# [WORK TO BE COMPLETED]
Line by line, copy the records below exactly.

[Stored records]
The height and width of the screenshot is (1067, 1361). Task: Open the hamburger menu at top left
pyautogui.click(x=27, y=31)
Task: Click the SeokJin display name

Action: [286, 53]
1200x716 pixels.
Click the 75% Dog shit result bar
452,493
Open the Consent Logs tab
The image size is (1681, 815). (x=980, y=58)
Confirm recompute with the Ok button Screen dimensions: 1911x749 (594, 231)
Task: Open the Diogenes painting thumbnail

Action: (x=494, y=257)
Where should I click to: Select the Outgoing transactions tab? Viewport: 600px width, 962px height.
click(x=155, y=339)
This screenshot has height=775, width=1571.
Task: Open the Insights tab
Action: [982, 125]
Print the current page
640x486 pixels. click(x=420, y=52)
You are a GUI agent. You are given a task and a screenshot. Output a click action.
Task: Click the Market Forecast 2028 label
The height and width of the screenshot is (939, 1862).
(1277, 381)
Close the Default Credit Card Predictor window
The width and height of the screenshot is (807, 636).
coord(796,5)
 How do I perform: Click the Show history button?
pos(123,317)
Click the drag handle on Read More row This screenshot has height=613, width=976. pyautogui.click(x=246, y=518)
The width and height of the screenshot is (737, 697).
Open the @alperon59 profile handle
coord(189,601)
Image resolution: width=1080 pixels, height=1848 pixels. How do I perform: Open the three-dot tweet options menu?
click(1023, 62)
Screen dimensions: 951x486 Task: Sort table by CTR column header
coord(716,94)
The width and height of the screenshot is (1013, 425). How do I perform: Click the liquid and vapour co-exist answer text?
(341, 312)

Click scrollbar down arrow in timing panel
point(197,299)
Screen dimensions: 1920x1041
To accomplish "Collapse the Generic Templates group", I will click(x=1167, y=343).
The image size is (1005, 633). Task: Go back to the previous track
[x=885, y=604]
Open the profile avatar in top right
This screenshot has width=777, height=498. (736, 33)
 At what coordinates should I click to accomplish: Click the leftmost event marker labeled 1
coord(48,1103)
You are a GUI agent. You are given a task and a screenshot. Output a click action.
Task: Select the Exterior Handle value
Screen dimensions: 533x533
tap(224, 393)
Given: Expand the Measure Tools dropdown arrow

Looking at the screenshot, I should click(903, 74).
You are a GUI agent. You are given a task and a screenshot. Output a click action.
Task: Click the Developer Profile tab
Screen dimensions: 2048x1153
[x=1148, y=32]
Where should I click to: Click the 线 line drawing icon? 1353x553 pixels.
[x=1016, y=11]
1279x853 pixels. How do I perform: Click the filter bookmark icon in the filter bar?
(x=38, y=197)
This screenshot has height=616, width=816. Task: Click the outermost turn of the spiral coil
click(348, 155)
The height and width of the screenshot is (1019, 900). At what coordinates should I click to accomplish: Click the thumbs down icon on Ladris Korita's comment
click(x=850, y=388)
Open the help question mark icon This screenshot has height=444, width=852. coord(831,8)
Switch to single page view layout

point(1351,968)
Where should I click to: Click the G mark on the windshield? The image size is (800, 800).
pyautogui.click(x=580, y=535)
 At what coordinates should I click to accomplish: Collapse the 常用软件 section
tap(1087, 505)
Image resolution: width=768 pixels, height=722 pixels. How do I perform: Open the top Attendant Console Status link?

# [WRITTEN ANSWER]
The height and width of the screenshot is (1067, 1361). Task: Open the hamburger menu at top left
pyautogui.click(x=27, y=31)
Task: Click the SeokJin display name

Action: [286, 53]
1200x716 pixels.
Click the 75% Dog shit result bar
452,493
Open the Consent Logs tab
The image size is (1681, 815). (x=980, y=58)
Confirm recompute with the Ok button Screen dimensions: 1911x749 (594, 231)
Task: Open the Diogenes painting thumbnail

Action: (x=494, y=257)
Where should I click to: Select the Outgoing transactions tab? Viewport: 600px width, 962px height.
click(x=155, y=339)
This screenshot has height=775, width=1571.
Task: Open the Insights tab
Action: [982, 125]
Print the current page
640x486 pixels. click(x=420, y=52)
You are a GUI agent. You are given a task and a screenshot. Output a click action.
Task: Click the Market Forecast 2028 label
The height and width of the screenshot is (939, 1862).
(1277, 381)
Close the Default Credit Card Predictor window
The width and height of the screenshot is (807, 636).
coord(796,5)
 How do I perform: Click the Show history button?
pos(123,317)
Click the drag handle on Read More row This screenshot has height=613, width=976. pyautogui.click(x=246, y=518)
The width and height of the screenshot is (737, 697).
Open the @alperon59 profile handle
coord(189,601)
Image resolution: width=1080 pixels, height=1848 pixels. How do I perform: Open the three-dot tweet options menu?
click(1023, 62)
Screen dimensions: 951x486 Task: Sort table by CTR column header
coord(716,94)
The width and height of the screenshot is (1013, 425). How do I perform: Click the liquid and vapour co-exist answer text?
(341, 312)

Click scrollbar down arrow in timing panel
point(197,299)
Screen dimensions: 1920x1041
To accomplish "Collapse the Generic Templates group", I will click(x=1167, y=343).
The image size is (1005, 633). Task: Go back to the previous track
[x=885, y=604]
Open the profile avatar in top right
This screenshot has width=777, height=498. (736, 33)
 At what coordinates should I click to accomplish: Click the leftmost event marker labeled 1
coord(48,1103)
You are a GUI agent. You are given a task and a screenshot. Output a click action.
Task: Select the Exterior Handle value
Screen dimensions: 533x533
tap(224, 393)
Given: Expand the Measure Tools dropdown arrow

Looking at the screenshot, I should click(903, 74).
You are a GUI agent. You are given a task and a screenshot. Output a click action.
Task: Click the Developer Profile tab
Screen dimensions: 2048x1153
[x=1148, y=32]
Where should I click to: Click the 线 line drawing icon? 1353x553 pixels.
[x=1016, y=11]
1279x853 pixels. How do I perform: Click the filter bookmark icon in the filter bar?
(x=38, y=197)
This screenshot has height=616, width=816. Task: Click the outermost turn of the spiral coil
click(348, 155)
The height and width of the screenshot is (1019, 900). At what coordinates should I click to accomplish: Click the thumbs down icon on Ladris Korita's comment
click(x=850, y=388)
Open the help question mark icon This screenshot has height=444, width=852. coord(831,8)
Switch to single page view layout

point(1351,968)
Where should I click to: Click the G mark on the windshield? The image size is (800, 800).
pyautogui.click(x=580, y=535)
 At what coordinates should I click to accomplish: Collapse the 常用软件 section
tap(1087, 505)
Image resolution: width=768 pixels, height=722 pixels. How do I perform: Open the top Attendant Console Status link?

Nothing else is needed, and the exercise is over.